Chemical and physical data
- Formula: C_{16}H_{22}N_{2}O_{2}
- Molar mass: 274.364 g·mol^{−1}
- 3D model (JSmol): Interactive image;
- SMILES CC(OC1=CC=CC2=C1C(CCN(CC)CC)=CN2)=O;
- InChI InChI=1S/C16H22N2O2/c1-4-18(5-2)10-9-13-11-17-14-7-6-8-15(16(13)14)20-12(3)19/h6-8,11,17H,4-5,9-10H2,1-3H3; Key:ODVLAYUXIAMBFN-UHFFFAOYSA-N;

= 4-AcO-DET =

Chemical compound

4-AcO-DET, also known as 4-acetoxy-N,N-diethyltryptamine as well as ethacetin or ethylacybin, is a psychedelic tryptamine.

==Use and effects==

4-AcO-DET is orally active, and doses of 10 to 25 mg are common. Effects last 3 to 6 hours. The free base is also active when smoked in a dose range of 5 to 20 mg. Smoking 4-AcO-DET greatly speeds up the onset; peak effects are experienced within 10 minutes, and are usually over within 1 hour.

==Pharmacology==

It is expected that 4-AcO-DET is quickly hydrolyzed into the free phenolic 4-HO-DET by serum esterases, but human studies concerning the metabolic fate of this drug are lacking.

==Chemistry==
4-AcO-DET is said to be more chemically stable than 4-HO-DET.

===Analogues===
Analogues of 4-AcO-DET include diethyltryptamine (DET), 4-HO-DET (ethocin), ethocybin (4-PO-DET), 4-AcO-DMT (psilacetin), 4-AcO-DPT, 4-AcO-MET, and 4-AcO-MPT, among others.

==History==
4-AcO-DET was first synthesized by Albert Hofmann and Franz Troxler at Sandoz in 1958.

==Society and culture==
===Legal status===
====Canada====
4-AcO-DET is not an explicitly nor implicitly controlled substance in Canada as of 2025.

====Finland====
Listed in the "government decree on psychoactive substances banned from the consumer market".

====Sweden====
Sveriges riksdags health ministry Statens folkhälsoinstitut classified 4-AcO-DET as "health hazard" under the act Lagen om förbud mot vissa hälsofarliga varor (translated Act on the Prohibition of Certain Goods Dangerous to Health) as of Nov 1, 2005, in their regulation SFS 2005:733 listed as 4-acetoxi-N,N-dietyltryptamin (4-AcO-DET), making it illegal to sell or possess.

====United States====
4-AcO-DET is not an explicitly controlled substance in the United States. However, it could be considered a controlled substance under the Federal Analogue Act if intended for human consumption.

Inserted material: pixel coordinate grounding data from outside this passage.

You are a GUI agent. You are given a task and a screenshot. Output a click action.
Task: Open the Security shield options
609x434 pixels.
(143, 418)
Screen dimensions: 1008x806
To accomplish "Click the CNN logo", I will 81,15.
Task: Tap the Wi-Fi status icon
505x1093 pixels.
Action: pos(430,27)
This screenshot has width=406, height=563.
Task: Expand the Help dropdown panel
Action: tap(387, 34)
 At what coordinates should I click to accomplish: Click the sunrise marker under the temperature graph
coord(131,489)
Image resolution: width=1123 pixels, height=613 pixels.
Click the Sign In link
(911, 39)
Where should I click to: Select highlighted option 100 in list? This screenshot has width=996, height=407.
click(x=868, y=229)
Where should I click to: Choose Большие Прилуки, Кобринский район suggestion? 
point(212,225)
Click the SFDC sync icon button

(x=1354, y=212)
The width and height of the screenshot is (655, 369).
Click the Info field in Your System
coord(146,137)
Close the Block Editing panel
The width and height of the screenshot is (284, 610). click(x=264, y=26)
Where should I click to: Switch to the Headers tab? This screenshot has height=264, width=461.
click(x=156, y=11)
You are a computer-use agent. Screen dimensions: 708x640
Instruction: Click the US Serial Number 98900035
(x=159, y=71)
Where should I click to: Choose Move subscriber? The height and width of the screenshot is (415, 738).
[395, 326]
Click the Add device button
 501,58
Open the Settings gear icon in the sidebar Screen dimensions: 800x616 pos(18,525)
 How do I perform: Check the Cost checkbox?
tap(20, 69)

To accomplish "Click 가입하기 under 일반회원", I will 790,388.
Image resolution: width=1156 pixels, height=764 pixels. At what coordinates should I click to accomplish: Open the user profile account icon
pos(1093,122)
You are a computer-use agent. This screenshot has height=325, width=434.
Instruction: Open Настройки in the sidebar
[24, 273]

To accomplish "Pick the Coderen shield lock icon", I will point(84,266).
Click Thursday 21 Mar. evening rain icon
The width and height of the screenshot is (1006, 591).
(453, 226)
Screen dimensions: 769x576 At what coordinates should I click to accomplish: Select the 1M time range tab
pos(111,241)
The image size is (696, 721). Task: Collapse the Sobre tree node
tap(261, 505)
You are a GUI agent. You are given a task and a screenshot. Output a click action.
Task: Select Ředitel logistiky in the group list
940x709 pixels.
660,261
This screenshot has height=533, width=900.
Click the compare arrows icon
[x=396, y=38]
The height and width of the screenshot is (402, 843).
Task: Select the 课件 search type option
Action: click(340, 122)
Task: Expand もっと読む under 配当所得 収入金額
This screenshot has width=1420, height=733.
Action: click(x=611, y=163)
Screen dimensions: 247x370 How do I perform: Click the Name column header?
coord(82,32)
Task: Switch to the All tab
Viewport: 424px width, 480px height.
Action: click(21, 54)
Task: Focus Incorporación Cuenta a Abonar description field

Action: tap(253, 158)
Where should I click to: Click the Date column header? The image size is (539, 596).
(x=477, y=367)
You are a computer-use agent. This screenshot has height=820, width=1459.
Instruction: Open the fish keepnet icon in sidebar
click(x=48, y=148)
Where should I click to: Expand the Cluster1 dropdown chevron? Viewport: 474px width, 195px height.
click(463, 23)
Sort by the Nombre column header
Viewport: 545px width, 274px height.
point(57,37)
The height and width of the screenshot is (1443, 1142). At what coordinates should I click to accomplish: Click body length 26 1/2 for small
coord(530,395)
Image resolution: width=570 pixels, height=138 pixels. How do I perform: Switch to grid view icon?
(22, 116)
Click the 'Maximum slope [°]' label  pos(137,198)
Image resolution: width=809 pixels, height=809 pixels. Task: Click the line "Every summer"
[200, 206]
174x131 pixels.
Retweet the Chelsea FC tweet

=== In consumer products ===
In December of 2025 the California department of public health issued a warning that products being sold as Magic Mushroom gummies chocolate bars and syrups contained 4-Aco-DET alongside 4-Aco-DMT. They advised against consuming these products stating they may cause "severe illness, hospitalization, or even death". Severe adverse reactions such as extreme anxiety and vomiting have been reported from consumer products containing 4-Aco-DET from a variety of different brands.